→ SHORT PROBLEM
According to the Hustler 3700 review, what is the unit's transport speed?

>> Start SELECTED PASSAGE

# Hustler 3700 sidewalk unit review



## Triple L (Nov 1, 2005)

Hay boys, so today I got the opportunity to demo the new Hustler 3700 commerical mower, with the aftermarket snow blower attachment... Overall I have to say I was very impressed with the unit, with 4wd and a locking front and rear dif it could go thru some pretty deep snow, its 37 hp and i was able to bog it down, but I was also intentionally trying to and probably wouldn't if i was using this machine doing commerical walks... I think with a hydraulic or electric rear drop salter this thing would be mint year round unit! you can run a 60-72" deck up front all summer, a sweeper for the spring and winter, a blade and the blower... Only thing it could use is down pressure which isn't a problem with the blower but it would be nice when running a blade but there working on that so i heard... I was very impressed with how quiet it was inside and the heater worked VERY good... Overall a nice unit and something i would suggest looking into if your after a year round machine... Also the 15mph transport speed is very nice, no need to trailer this sucker around from site to site in the winter!

This unit was a demo from Mark of Nes-Tech Sales and Service from Stratford, ON


----------



## WIPensFan (Jan 31, 2009)

Million $$$ question, how much for all the different pieces and main unit? 

That looks like a real nice unit. I bet you want one now that you demo-ed one.


----------



## Triple L (Nov 1, 2005)

I cant remember the pricing... I'll let Mark chime in on that... I know its comparable to a 3720 Deere tho...

>> End SELECTED PASSAGE
>> Start GIVEN MATERIAL

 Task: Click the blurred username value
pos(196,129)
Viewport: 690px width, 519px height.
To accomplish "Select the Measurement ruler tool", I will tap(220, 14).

>> End GIVEN MATERIAL

→ TASK SOLUTION
15 mph.